To simulate health records, we used Synthea to generate ~90K synthetic patients, from across the US. You can also access sample raw csv files in /databricks-datasets/ehr/rwe/csv for 10K patients. By running ../1-data-ingest you create the brozne tables based on the pre-simulated synthetic records.


© 2022 Databricks, Inc. All rights reserved. The source in this notebook is provided subject to the Databricks License [https://databricks.com/db-license-source]. All included or referenced third party libraries are subject to the licenses set forth below.

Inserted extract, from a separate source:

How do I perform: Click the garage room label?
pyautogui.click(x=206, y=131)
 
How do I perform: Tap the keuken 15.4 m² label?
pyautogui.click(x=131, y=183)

Library Name Library License Library License URL Library Source URL
Smolder Apache-2.0 License https://github.com/databrickslabs/smolder https://github.com/databrickslabs/smolder/blob/master/LICENSE
Synthea Apache License 2.0 https://github.com/synthetichealth/synthea/blob/master/LICENSE https://github.com/synthetichealth/synthea
OHDSI/CommonDataModel Apache License 2.0 https://github.com/OHDSI/CommonDataModel/blob/master/LICENSE https://github.com/OHDSI/CommonDataModel
OHDSI/ETL-Synthea Apache License 2.0 https://github.com/OHDSI/ETL-Synthea/blob/master/LICENSE https://github.com/OHDSI/ETL-Synthea
OHDSI/OMOP-Queries https://github.com/OHDSI/OMOP-Queries
The Book of OHDSI Creative Commons Zero v1.0 Universal license. https://ohdsi.github.io/TheBookOfOhdsi/index.html#license https://ohdsi.github.io/TheBookOfOhdsi/

To run this accelerator, clone this repo into a Databricks workspace. Attach the RUNME notebook to any cluster running a DBR 11.0 or later runtime, and execute the notebook via Run-All. A multi-step-job describing the accelerator pipeline will be created, and the link will be provided. Execute the multi-step-job to see how the pipeline runs.

The job configuration is written in the RUNME notebook in json format. The cost associated with running the accelerator is the user's responsibility.